Many collections managers, particularly those in small institutions, have been confronted with an administrator who asks: "Why don't we just digitize everything? Then we wouldn't have to worry about preservation!"
The short answer to this question is that while digitization is an excellent tool for researcher access, it cannot completely capture all information about an artifact. Nonetheless, digitization is a valuable option in the preservation toolkit.
Digitization is the process of making a digital copy of a non-digital object, or the conversion of analog information to digital information. Books, audiotapes, microfilm, and even three-dimensional objects can be digitized. It is important to distinguish between digitization and digital preservation, a topic that will be reviewed later in this session: digitization is the act of creating a digital copy; digital preservation is the management of digital content over time. For a more in-depth look at these frequently confused terms, see the blog post Digitization and Digital Preservation: Questions Persist at The Signal, the digital preservation blog of the Library of Congress.
Nearly every cultural heritage institution today has a digitization initiative, albeit with varying scales and with goals. Given the focus on digitization within the cultural community, it makes sense to look in more detail at the major issues involved in digitizing collections to see what can be learned from existing digitization efforts.
Key challenges of digitization include:
- knowing where to look for current standards and guidelines;
- navigating the decision to set up in-house digitization operations vs. outsourcing digitization to a contract vendor (more on this topic later in this session in Managing Reformatting and Digitization);
- creating digital objects worthy of the effort and expense required to preserve them;
- describing those digital objects in order to facilitate access;
- finding or developing systems for the long-term management of those digital objects; and
- staying aware of changing technology considerations, including migration of formats as standards develop and hardware becomes obsolete.
Unlike preservation microfilming and photocopying, standards for digitization are ever-evolving and will continue to change as hardware, software, and user expectations evolve.
There are, however, a number of projects and publications that have set forth best practices for creating high-quality digital copies of analog formats.

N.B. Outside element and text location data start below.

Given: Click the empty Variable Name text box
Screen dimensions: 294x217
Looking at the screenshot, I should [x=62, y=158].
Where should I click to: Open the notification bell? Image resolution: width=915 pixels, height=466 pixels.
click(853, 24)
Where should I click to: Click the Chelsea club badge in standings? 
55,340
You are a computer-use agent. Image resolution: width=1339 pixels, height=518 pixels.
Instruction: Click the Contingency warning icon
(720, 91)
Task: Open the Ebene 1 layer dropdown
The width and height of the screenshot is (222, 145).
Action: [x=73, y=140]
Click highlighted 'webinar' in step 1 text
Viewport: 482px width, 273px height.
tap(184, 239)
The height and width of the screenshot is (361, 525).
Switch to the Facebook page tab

If you choose to undertake a digitization project, you will need to create your own technical guidelines that reflect your institution's needs and your project's goals.

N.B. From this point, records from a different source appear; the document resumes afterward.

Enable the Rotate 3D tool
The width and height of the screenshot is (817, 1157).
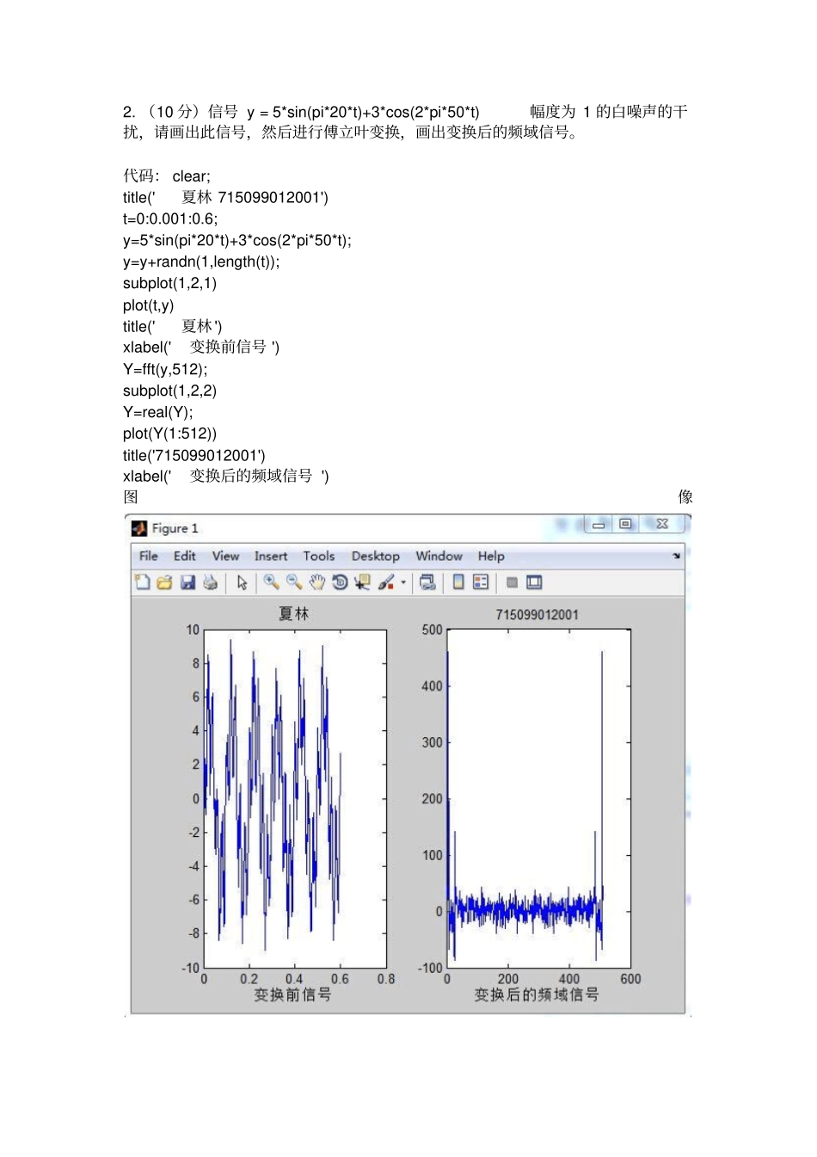pos(340,582)
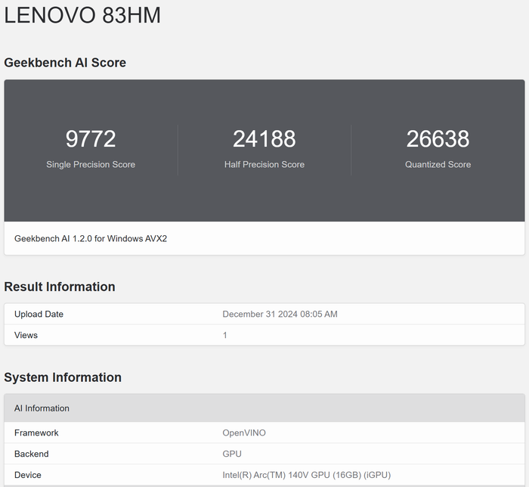Click the Quantized Score label
The width and height of the screenshot is (529, 487).
click(x=438, y=164)
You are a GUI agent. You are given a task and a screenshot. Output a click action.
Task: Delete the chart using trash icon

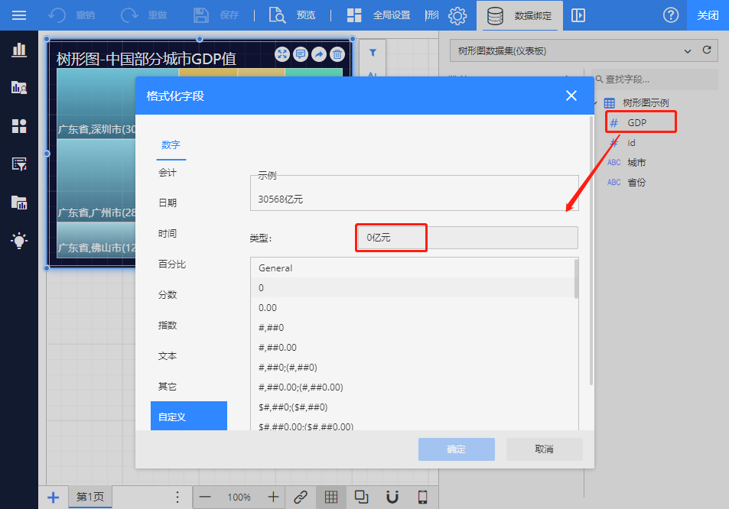coord(337,53)
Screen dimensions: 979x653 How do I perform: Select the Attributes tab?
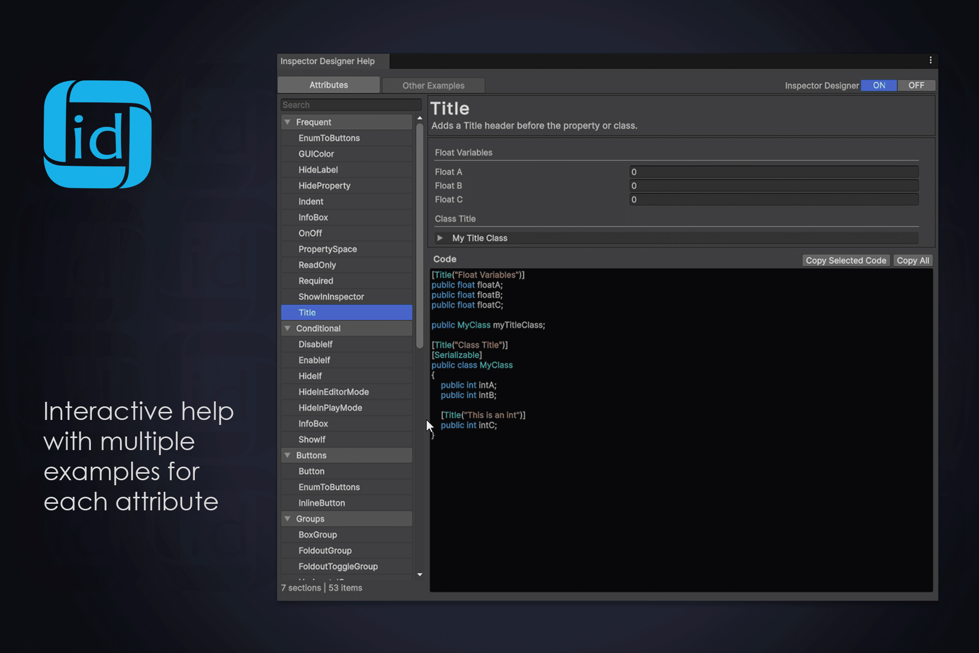tap(328, 85)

Some current digitization resources include:
- The Preservation Guidelines for Digitizing Library Materials from the Library of Congress lists considerations and requirements for preservation digitization projects.
- The Federal Agencies Digitization Guidelines Initiative (FADGI) provides guidelines for a number of still and audio-visual formats.
- The Minimum Digitization Capture Recommendations from the Preservation and Reformatting Section (PARS) of ALA /ALCTS provides guidelines for cultural heritage institutions digitizing content with the objective of producing a sustainable product that will not need to be re-digitized.
- Cornell University's Moving Theory into Practice: Digital Imaging Tutorial. Look particularly at "Section 1: Basic Terminology," "Section 2: Conversion," and "Section 3: Quality Control" to get a sense of the issues to be considered when deciding on technical requirements for image capture (commonly referred to as "benchmarking").
See Additional Resources for links to other online resources that provide guidelines for creating digital collections.
Despite the possible variations in technical requirements, there are several standard steps in digital imaging. As with other reformatting methods, most institutions will find digitization too complex and expensive to undertake in-house; contracting with a vendor experienced in working with historical paper-based collections is recommended.
The basic steps in the digitization of paper-based collections are as follows:
- Capture—Document(s) or other materials are captured in digital form using a scanner or digital camera. Decisions made about the desired image quality during benchmarking (e.g., the type of scan, the resolution of the scan, the bit depth) are implemented.
- Image processing—This includes image editing if necessary (e.g., compression of files, sharpening of images) and the creation of metadata (sometimes defined as "data about data"). Metadata indexes and describes the scanned materials. A table explaining the types of metadata can be found within Moving Theory into Practice: Digital Imaging Tutorial.
- Delivery—This is the process of getting the digitized content to the user. Delivery methods, file formats, file compression, and acceptable image quality will differ depending on various user characteristics. It is crucial to consider image delivery needs during project planning, not after the images have already been created.
- Quality control—This involves both initial and ongoing evaluation of whether the technical requirements for image capture, processing, and delivery are being met. At the beginning of the project, it is a good idea to digitize a representative sample of documents to be sure that all quality requirements are being fulfilled.
After digital objects are created and appropriately indexed and described, they must be stored on-line, near-line, and/or off-line. Over time, however, obsolescence of hardware and software (the technology chain used to access digital objects) becomes a major concern. If a hard disk drive survives intact for 10 or even 50 years, but no device survives that can retrieve the data, then the data has effectively been lost. A further examination of digital preservation and repository management is presented later in this session in Managing Reformatting & Digitization.